Slavery is when one has to work to live. Thus defined, and except to be rentier, most humans are slaves. The master is the money and, collectively, those who distribute it. In order to reduce men to slavery, it was necessary to make them dependent on money (reduce empathy and solidarity), and to ensure that one was the sole supplier (monopoly of central banks).
In France, social advances in recent decades have enabled slaves to be treated fairly well: free time for everyone, 35 hours work week, 5 weeks yearly paid holidays and institutionalized solidarity (unemployment, sickness, retirement). Those good conditions have a cost and they are not being met elsewhere. With free trade being levelled by prices, globalisation will happen at the expense of working conditions.
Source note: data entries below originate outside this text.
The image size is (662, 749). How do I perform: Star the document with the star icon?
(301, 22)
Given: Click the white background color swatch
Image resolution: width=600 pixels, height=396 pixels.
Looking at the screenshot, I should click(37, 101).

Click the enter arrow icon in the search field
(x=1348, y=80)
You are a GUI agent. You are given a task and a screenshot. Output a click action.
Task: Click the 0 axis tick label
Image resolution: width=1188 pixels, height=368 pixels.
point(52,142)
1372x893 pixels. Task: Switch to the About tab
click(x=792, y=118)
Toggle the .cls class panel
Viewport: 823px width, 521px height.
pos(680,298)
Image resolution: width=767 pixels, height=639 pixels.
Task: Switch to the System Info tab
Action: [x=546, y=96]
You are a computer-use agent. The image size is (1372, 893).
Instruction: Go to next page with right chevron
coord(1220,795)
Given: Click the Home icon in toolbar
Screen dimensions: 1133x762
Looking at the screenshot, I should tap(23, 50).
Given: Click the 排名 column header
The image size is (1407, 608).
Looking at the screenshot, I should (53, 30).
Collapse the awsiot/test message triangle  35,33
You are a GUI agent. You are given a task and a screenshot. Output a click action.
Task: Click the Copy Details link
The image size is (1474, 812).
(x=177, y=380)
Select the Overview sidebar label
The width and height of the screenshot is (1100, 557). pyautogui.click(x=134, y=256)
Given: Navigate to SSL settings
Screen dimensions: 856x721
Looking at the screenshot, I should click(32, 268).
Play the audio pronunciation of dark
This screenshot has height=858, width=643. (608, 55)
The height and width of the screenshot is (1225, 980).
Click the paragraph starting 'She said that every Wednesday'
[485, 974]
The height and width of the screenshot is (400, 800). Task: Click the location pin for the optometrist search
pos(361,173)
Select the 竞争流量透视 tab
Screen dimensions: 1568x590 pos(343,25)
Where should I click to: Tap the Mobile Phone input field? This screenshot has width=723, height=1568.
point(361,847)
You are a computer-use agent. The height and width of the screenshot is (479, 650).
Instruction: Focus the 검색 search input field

It is worrisome that we have ended up adhering very irrationally to our own slavery. The popular consensus is reflected in political discourse: unemployment is a scourge that must be fought. Not having a job inspires compassion at best, contempt at worst. Are we all victims of the Stockholm syndrome?
Why don’t we change our perspective? Let us consider for a moment that work is a plague (according to its Latin etymology of trepalium), and that unemployment is therefore a synonym for liberation.
What about compensation? There again we are victims of the well maintained amalgam since the dawn of time that it is necessary to work to live. But at a time when the value of labour is decreasing, and that of capital is increasing, this amalgam would deserve being questioned… in a future article.